Being frail or prefrail didn’t seem to affect whether the women stopped hormonal therapy early. Instead, women who were older were more likely to stop taking the medicine early. Women who were diagnosed with stage IIB or greater breast cancer were more likely to stick to their hormonal therapy treatment plan.
If you’re a postmenopausal woman who’s been diagnosed with hormone-receptor-positive breast cancer and your doctor recommends you take hormonal therapy after surgery, it’s very important that you start taking the medicine and take it for as long as it’s prescribed. Hormone-receptor-positive breast cancer can come back and hormonal therapy after surgery reduces that risk -- you must remember that.
There are good ways to get rid of any obstacles stopping you from doing all you can to lower your recurrence risk. If side effects are a major problem for you, talk to your doctor about ways to manage them. You also may be able to switch to a different hormonal therapy.

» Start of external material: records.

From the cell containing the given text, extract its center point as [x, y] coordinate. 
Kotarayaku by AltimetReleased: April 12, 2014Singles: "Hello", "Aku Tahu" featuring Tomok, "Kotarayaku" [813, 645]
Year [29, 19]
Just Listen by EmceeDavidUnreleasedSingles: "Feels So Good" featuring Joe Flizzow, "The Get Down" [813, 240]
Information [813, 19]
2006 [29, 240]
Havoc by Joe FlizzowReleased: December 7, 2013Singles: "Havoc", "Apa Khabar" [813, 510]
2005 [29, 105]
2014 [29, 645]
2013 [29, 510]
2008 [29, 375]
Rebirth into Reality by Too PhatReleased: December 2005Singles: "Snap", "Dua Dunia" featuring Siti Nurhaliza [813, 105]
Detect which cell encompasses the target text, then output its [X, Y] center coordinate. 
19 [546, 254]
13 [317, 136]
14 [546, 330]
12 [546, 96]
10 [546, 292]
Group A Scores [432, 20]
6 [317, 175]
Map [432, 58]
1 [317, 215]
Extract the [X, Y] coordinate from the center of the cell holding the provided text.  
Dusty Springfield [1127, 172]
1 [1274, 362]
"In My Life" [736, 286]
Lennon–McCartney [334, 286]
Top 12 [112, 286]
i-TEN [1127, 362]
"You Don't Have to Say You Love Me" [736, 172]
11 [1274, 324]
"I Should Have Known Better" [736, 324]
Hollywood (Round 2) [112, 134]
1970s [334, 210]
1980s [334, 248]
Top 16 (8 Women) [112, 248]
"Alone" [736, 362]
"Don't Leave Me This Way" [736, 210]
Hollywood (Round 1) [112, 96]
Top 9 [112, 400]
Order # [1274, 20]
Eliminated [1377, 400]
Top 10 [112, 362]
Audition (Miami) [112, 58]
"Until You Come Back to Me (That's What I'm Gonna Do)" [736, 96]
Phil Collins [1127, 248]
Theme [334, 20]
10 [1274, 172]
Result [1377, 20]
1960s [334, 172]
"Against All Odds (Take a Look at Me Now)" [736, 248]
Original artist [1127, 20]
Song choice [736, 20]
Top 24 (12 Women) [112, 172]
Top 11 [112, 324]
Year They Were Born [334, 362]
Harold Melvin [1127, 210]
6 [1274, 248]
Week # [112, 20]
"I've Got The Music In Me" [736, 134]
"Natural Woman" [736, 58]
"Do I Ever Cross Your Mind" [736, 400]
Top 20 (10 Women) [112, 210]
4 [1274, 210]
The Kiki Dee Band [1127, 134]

If you believe you fit the definition of frail, ask a friend or family member to help you manage your medicine and set up a system to make sure you take your medicine at the right time and also get your refills in a timely manner.
For more information, visit the Breastcancer.org pages on Staying on Track With Treatment. You can read about why it’s so important to stick to your treatment plan, as well as ways to manage side effects after radiation, chemotherapy, and hormonal therapy. If you’re taking hormonal therapy after surgery now, stick with it as prescribed. If you’re thinking of stopping early, talk to your doctor first. Together, you can find a solution that is best for you.